### Challenge
Convert the lines from the one containing "The image size is (1920, 1080)." through the one containing "This screenshot has height=720, width=1280. Describe", both included, into a numbered list, omitting any blank lines.

Records held in a dataset:

--------------------

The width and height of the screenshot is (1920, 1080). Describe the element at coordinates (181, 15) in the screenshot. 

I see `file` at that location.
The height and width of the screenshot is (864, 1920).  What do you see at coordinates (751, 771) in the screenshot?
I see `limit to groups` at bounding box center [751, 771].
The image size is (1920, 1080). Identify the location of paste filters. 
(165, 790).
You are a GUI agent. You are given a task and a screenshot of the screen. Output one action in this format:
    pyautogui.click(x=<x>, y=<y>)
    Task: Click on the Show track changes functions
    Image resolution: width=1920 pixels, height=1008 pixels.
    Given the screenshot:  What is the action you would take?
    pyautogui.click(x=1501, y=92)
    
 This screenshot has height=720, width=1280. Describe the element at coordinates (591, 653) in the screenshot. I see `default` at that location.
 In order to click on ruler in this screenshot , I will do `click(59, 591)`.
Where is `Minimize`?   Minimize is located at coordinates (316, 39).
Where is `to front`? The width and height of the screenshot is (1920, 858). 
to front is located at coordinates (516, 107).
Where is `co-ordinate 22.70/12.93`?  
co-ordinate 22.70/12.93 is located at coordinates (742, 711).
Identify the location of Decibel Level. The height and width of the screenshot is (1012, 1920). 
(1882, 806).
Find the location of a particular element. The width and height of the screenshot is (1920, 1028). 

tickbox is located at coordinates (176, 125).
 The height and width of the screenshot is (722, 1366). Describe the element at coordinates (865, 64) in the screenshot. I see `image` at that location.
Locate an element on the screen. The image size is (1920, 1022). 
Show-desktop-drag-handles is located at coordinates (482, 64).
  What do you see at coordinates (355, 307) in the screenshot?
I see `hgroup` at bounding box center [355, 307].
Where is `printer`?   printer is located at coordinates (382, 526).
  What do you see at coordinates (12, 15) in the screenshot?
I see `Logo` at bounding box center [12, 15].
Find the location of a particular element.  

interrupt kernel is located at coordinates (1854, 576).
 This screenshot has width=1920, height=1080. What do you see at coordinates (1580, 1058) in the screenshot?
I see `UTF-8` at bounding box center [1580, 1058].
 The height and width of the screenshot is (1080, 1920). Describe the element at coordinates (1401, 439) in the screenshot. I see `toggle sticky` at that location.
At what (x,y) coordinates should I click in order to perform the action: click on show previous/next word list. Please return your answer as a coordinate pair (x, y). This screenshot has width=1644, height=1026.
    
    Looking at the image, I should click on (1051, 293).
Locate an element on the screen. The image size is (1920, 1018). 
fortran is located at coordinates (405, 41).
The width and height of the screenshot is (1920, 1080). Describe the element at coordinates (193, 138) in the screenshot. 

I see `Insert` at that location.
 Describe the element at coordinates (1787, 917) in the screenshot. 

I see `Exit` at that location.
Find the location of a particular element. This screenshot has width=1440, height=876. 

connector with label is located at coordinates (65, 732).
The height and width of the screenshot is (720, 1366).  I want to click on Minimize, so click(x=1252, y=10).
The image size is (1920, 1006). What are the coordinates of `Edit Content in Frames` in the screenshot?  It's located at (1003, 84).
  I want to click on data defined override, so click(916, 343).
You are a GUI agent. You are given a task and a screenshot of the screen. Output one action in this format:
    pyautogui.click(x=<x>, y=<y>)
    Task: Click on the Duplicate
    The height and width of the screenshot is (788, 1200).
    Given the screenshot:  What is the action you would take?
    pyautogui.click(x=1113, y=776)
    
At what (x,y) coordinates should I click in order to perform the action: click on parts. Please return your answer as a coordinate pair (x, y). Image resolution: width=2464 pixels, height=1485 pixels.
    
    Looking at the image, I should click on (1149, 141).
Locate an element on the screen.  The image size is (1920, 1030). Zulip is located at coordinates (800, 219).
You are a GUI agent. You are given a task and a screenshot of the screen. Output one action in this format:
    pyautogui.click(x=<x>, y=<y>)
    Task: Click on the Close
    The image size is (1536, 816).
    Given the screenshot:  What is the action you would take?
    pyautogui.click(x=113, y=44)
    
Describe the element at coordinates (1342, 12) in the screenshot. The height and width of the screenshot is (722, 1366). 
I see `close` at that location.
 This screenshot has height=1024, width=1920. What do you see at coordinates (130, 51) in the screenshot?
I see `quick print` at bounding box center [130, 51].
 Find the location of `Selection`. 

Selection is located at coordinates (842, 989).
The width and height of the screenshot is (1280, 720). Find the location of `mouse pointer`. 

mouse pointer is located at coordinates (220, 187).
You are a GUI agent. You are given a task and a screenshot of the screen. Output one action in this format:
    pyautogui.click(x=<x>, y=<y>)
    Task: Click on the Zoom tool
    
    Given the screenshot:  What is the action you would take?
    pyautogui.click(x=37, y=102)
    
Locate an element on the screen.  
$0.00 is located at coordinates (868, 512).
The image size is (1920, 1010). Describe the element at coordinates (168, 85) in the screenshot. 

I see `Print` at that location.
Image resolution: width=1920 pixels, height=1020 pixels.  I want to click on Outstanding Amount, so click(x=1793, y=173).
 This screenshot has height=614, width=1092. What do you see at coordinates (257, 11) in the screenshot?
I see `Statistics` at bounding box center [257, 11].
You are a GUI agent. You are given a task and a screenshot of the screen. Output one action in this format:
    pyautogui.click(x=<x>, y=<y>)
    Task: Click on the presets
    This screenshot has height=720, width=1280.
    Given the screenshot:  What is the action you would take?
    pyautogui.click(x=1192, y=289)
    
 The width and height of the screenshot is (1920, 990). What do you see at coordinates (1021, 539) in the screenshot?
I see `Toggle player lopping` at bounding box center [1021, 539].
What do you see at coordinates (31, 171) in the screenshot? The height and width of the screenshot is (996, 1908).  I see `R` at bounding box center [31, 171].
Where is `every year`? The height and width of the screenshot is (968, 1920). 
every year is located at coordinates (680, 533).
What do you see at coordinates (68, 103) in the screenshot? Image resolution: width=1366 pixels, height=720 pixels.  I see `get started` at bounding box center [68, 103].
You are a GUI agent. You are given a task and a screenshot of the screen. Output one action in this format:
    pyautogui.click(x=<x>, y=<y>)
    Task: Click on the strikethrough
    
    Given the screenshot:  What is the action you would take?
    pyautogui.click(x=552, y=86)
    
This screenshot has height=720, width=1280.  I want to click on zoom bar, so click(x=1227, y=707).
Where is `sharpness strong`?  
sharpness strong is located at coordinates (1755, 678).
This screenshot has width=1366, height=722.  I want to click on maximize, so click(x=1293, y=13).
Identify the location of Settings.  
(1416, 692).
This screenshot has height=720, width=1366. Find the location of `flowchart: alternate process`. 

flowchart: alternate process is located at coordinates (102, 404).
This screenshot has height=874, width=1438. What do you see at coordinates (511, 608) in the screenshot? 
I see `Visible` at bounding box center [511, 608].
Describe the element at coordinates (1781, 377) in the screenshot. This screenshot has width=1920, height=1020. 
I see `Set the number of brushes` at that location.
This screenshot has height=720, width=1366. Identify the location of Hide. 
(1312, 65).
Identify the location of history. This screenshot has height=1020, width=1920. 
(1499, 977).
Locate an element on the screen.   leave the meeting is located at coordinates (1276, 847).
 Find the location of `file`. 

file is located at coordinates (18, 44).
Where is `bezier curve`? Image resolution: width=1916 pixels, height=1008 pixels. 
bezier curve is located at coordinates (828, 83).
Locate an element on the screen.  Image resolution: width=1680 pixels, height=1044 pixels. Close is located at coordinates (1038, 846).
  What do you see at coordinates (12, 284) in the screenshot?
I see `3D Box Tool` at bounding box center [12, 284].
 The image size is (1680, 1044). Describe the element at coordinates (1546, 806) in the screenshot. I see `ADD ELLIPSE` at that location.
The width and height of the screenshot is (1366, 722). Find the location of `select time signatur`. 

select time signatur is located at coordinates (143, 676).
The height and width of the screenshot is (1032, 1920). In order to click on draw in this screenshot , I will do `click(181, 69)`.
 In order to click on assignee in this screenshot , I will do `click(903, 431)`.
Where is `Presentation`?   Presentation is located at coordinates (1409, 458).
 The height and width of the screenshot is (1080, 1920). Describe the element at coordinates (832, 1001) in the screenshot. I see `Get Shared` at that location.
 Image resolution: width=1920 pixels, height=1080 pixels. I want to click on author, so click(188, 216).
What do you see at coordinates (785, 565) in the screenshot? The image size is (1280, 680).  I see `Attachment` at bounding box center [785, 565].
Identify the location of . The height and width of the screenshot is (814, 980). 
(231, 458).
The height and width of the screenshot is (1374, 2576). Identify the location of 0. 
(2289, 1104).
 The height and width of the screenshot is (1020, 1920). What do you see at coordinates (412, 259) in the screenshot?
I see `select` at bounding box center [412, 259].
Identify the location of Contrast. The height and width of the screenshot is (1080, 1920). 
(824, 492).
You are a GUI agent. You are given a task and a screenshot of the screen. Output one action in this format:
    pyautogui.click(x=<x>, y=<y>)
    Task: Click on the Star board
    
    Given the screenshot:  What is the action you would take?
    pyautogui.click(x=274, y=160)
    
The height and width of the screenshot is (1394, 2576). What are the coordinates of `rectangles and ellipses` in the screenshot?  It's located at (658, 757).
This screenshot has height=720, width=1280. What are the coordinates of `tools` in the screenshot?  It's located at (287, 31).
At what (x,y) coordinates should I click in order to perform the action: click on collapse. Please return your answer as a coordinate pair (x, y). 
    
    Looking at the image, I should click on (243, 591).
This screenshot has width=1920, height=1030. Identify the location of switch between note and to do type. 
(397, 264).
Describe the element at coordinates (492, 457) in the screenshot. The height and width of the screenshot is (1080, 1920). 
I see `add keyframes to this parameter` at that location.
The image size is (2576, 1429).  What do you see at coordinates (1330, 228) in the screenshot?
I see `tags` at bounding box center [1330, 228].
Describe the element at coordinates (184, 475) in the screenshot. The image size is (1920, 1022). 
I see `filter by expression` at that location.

--------------------

### Result for this exercise
1. The image size is (1920, 1080). Identify the location of paste filters. 
2. (165, 790).
3. You are a GUI agent. You are given a task and a screenshot of the screen. Output one action in this format:
4.     pyautogui.click(x=<x>, y=<y>)
5.     Task: Click on the Show track changes functions
6.     Image resolution: width=1920 pixels, height=1008 pixels.
7.     Given the screenshot:  What is the action you would take?
8.     pyautogui.click(x=1501, y=92)
9.  This screenshot has height=720, width=1280. Describe the element at coordinates (591, 653) in the screenshot. I see `default` at that location.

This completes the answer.